The passage of a small galaxy, some 500 million years ago, has seriously disrupted the trajectories of stars in the neighborhood of the sun. This surprising finding shows that external influences on the Milky Way are much more important to its current shape than astronomers had assumed. ‘We will have to find a way to accommodate this in our models of galaxy evolution’, says University of Groningen astronomer Amina Helmi. Together with astronomers from the university of Barcelona, she led the publication of these findings in the journal Nature on 20 September.
‘The disk structure in the vicinity of the Sun has shifted, something gave it a real kick’, says Helmi. She points at data on the location and movement of millions of stars, obtained by the European Gaia satellite. When she plotted the trajectories, a snail shell structure appeared. Basically, a large portion of the stars are no longer circling in the plane of the galactic disc, but are spiraling upwards.
‘A similar structure has never before been seen’, says Teresa Antoja, from the Universitat de Barcelona and lead author of the article . Based on the shape of the snail shell, she could estimate when the ‘kick’ had taken place: between 300 and 900 million years ago, probably around 500 million years. This coincides with a near passage of the Sagittarius dwarf galaxy, that is currently on course to be absorbed by the Milky Way within the next 500 million years.

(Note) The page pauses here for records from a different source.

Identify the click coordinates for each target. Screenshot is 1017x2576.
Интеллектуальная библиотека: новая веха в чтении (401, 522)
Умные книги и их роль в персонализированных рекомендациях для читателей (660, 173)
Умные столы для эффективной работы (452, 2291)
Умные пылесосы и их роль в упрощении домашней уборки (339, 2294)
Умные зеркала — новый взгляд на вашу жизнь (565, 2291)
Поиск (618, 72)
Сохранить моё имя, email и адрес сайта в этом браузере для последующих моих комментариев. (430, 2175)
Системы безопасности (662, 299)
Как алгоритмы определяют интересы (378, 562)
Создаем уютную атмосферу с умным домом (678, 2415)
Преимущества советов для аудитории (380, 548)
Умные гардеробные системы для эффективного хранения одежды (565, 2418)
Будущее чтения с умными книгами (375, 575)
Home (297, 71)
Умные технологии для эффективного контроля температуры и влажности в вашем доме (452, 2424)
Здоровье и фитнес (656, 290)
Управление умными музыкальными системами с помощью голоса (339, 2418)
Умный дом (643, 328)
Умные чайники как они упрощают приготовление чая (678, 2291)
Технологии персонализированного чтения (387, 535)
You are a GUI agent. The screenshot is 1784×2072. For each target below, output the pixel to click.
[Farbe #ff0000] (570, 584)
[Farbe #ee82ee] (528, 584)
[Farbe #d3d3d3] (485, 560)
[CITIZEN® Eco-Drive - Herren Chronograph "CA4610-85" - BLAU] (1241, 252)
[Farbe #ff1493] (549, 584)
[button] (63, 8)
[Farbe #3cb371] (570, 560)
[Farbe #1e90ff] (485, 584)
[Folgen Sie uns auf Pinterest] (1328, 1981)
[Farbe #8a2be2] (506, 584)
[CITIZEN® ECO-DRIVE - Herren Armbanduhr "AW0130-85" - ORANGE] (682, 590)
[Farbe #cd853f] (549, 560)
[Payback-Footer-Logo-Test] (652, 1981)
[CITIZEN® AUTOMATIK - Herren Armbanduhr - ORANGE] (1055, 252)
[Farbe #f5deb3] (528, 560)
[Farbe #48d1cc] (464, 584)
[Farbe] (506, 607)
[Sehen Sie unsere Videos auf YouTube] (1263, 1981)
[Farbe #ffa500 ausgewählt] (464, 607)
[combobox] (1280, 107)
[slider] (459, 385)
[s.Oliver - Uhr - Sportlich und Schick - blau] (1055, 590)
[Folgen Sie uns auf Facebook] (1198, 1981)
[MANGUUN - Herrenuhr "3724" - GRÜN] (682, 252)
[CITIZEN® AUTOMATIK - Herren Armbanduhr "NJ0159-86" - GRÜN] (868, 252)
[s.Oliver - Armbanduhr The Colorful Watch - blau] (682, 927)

The big surprise is the impact the passage has had. Helmi: ‘Up until now, we believed that these kind of perturbations would be very small.’ Sagittarius has only 1/10,000 of the mass of the Milky Way. ‘We have always studied the dynamics of the Milky Way without taking external influences into account, as if a galaxy is an island universe of its own. That turns out to be wrong.’
This discovery was made using the data of the Gaia missions second data release, earlier this year. The satellite from the European Space Agency has produced accurate measurements of the position and movement of 1.7 billion stars in and near the Milky Way. Structures like the snail shell appeared during the verification of the data, in which Helmi was involved. ‘We didn’t understand what caused it so we checked it, to see if it wasn’t an error in the data processing.’
Now that it is clear that the snail shell is real, and caused by an external influence on the Milky Way, astronomers have to find a way to account for such perturbations. ‘We will have to find a way to accommodate this in our models of galaxy evolution’, concludes Helmi. ‘I am not quite sure how we will do this, but that is something to explore in the coming months.’